Ravenous Devils is a short Victorian era management game that has an interesting menu of concepts, mixed presentation and overall lacks in substance. You play as Percival and Hildred, a cannibalistic couple who arrive in London to open a business in tailoring and serving meat dishes. The interesting twist is that all of the meat and resources used to make the food and articles of clothing are recycled from the corpses of customers that the couple murder.

Dressing a management game in these horror-adjacent themes is a huge credit to the developers as it makes for an exciting concept. Unfortunately, as you dig deeper into this game, it is dressed with a weak narrative and an easy to crack gameplay loop and does little to add challenge or subversion. As you earn money, the couple can upgrade the establishment, some upgrades offer quality of life improvements but others just add further resources to balance. Despite the freedom of choice to progress how you want, I still found the game relatively easy, and once you get the rhythm down you become a pretty unstoppable force pumping out products at the rate of a factory.

I think the lack of challenge in the gameplay is a huge detriment to the experience. Despite the narrative highlighting the risk of external threats to the business and the fact you are literally killing customers in this establishment, this doesn’t come into the gameplay at all. I think this is a huge miss. Avoiding law enforcement and keeping customer suspicions low are concepts could have been introduced into the game to keep the gameplay loop fresh as the only threat to failure is due an error in the player’s engagement with the game rather than having a theoretical spanner thrown in the works.

Regarding it’s presentation, I think thematically the game does strike something good. It entirely embraces the gothic Victorian atmosphere. Whilst I do not like the cheap-looking assets used in the game, they are able to fully display some pretty graphic gore-filled animations. One that stands out to me is the preparation of meat steaks with the human corpses. Watching the breakdown of the human body into it’s fundamentals by Hildred caught me off guard the first time I saw it.

Ravenous Devils is unapologetic of leaning into these themes, this grants me a little favour towards the game, as it has dark humour and charming moments that kept me engaged with the experience. A final touch on the presentation was the voice acting, not my cup of tea personally. I found their voices were… too much and if you’re reading this having heard the performances I’m sure you can understand where I’m coming from.

As I mentioned, the narrative is extremely weak and feels like a detractor from the experience and I found myself wishing cutscenes away so I could get back to preparing the shop for the next day. However, I don’t think people play management games for the narrative and it’s inoffensive enough to where I don’t see it is a major negative, more-so a whimpering feature.
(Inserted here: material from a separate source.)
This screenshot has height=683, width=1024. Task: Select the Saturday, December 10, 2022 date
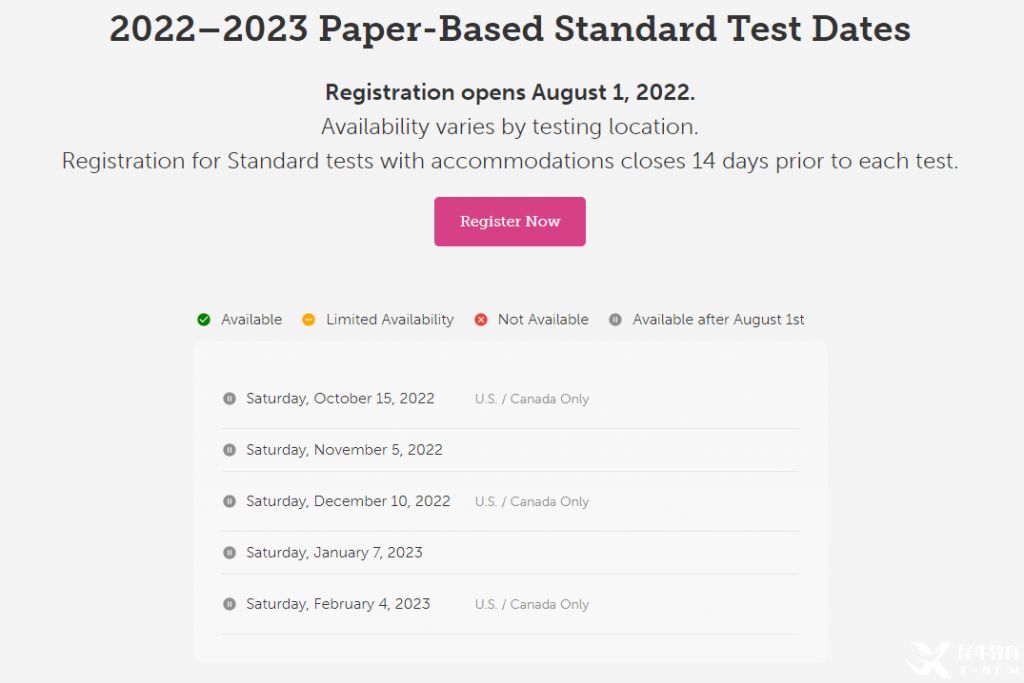tap(348, 501)
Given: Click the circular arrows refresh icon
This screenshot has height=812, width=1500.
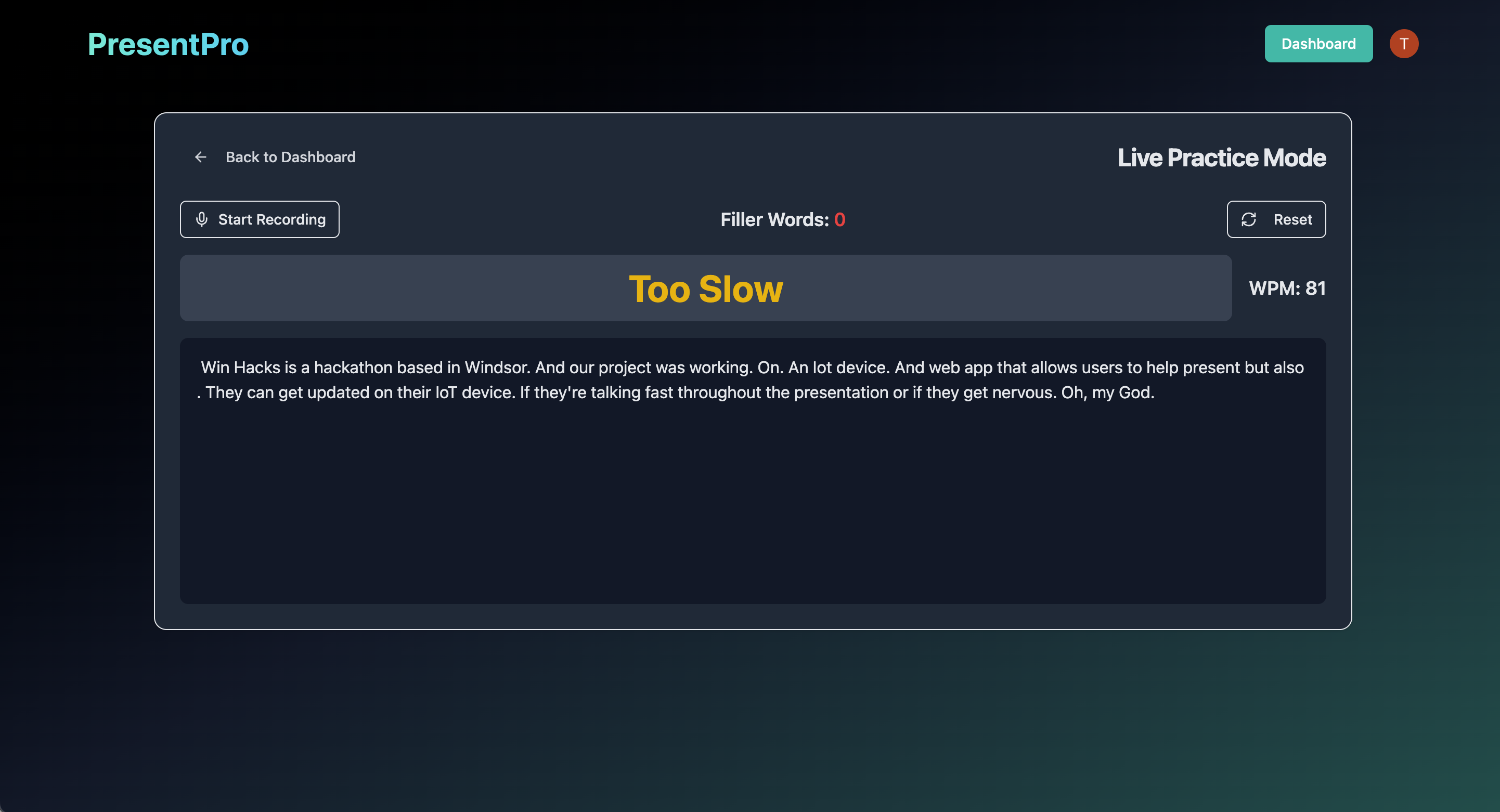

Conclusively, Ravenous Devils feels like a demo for a fantastic concept that could have been executed on a grander and more complex scale. For what it is, the game is enjoyable despite it’s simplicity and for the price I can’t recommend against it if you’re curious in any capacity. I hope the developers can someday tap-in to this reservoir once more to provide a more fleshed-out experience that better represents what they so clearly wanted to make.